Alabama Sen. Jeff Sessions is speaking out — at length — about how presumptive Republican presidential nominee Donald Trump first caught his notice in 2005, and why he endorsed him over Texas Republican Sen. Ted Cruz for president.
“Well, I had met Trump once before when he testified before a committee that Sen. Tom Coburn and I hosted to deal with the excessive expenditures to refurbish the U.N. building in New York,” Sessions said, adding that the projected cost for the project was $1 billion. Trump had built Trump Tower in Manhattan for $200 million and didn’t know why it would cost five times as much for renovations.
“I could do it for $500 million, what they’re going to spend $1.6 billion for. The only difference is my job would be better,” Trump had said at the time in 2005.
“He was a magnificent witness,” Sessions said on Glenn Thrush’s “Off Message” podcast. “The reporter who asked me about his testimony said: ‘Sessions gushed about his testimony.’ But it was remarkable. It was clear. He knew exactly how you should refurbish a building. He pointed out event after event that were wasteful, and he promised if it were given to him he would save the U.N. $1 billion in doing it.”
Trump came by Sessions’ office to visit with the senator and his staff after delivering his testimony, Sessions said. “That was really the first time.”

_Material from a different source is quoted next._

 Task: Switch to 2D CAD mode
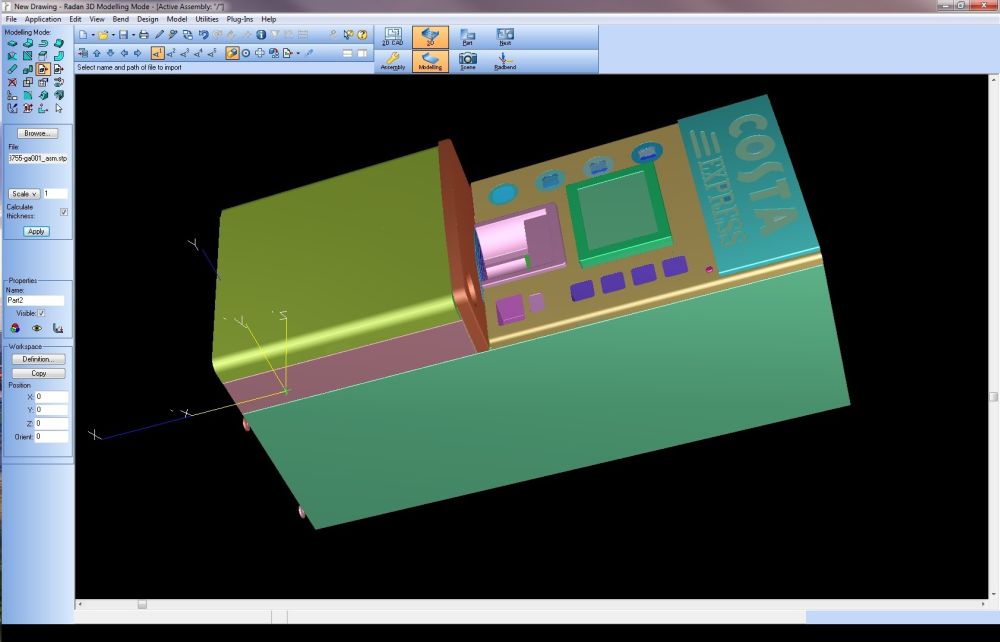coord(393,36)
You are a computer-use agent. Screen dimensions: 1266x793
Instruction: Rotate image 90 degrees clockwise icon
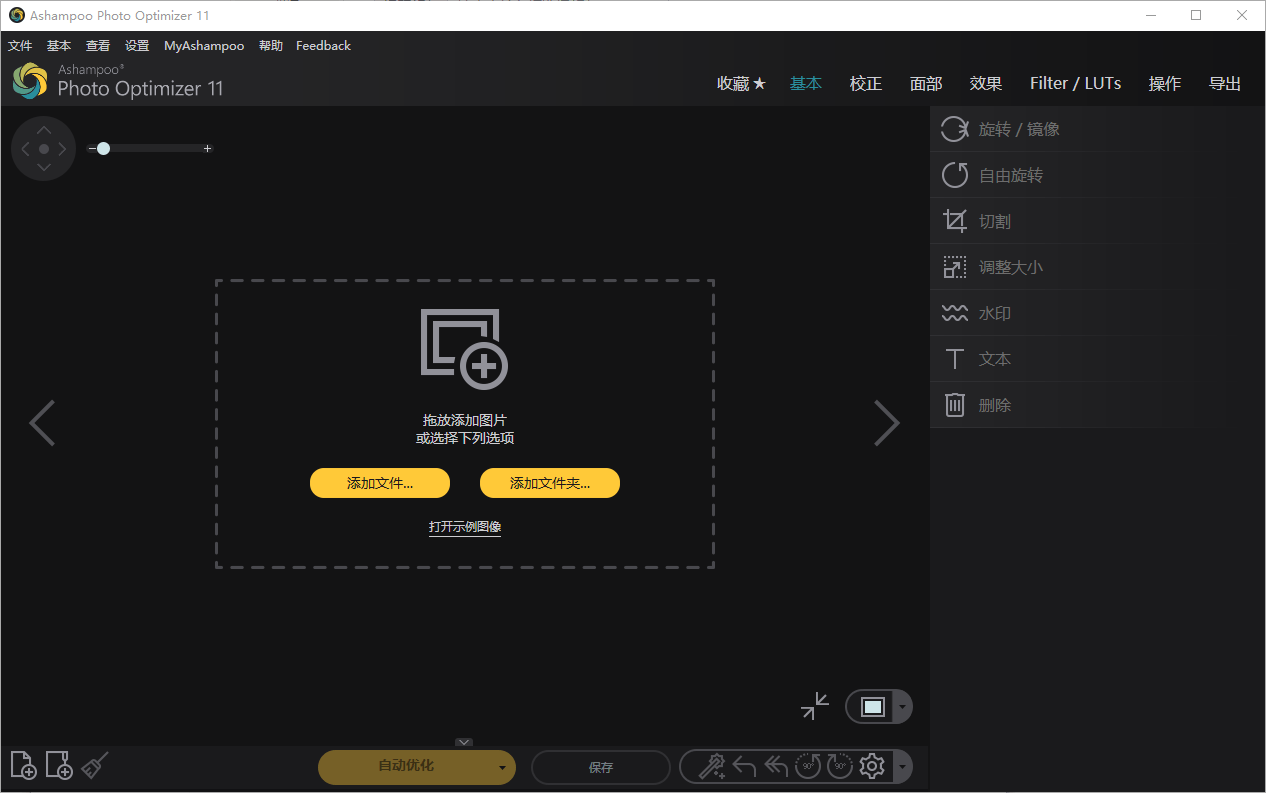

Eleven years later, Trump launched his presidential bid and again Sessions took notice: Trump developed similar nationalist views on immigration and attracted crowds of shocking size only two months after announcing his run.
“I had not been in any way involved in planning the event in Mobile [Alabama],” Sessions said. “And I had something else to do, but it became clear that it was going to be such a big event, that I should be there.”
“He had already adopted my immigration views, in large part. And he was saying things that I thought were valuable about immigration… He had a strong view that we were going to end the lawlessness at the border, we would use a wall, and then he laid out other principles of immigration, many of which were consistent with what I have said.”
“He also had begun to question trade, which I had begun to question also. I’ve been previously… I’ve voted for almost all of these trade agreements, but had come to believe they were not working for the average American,” he said.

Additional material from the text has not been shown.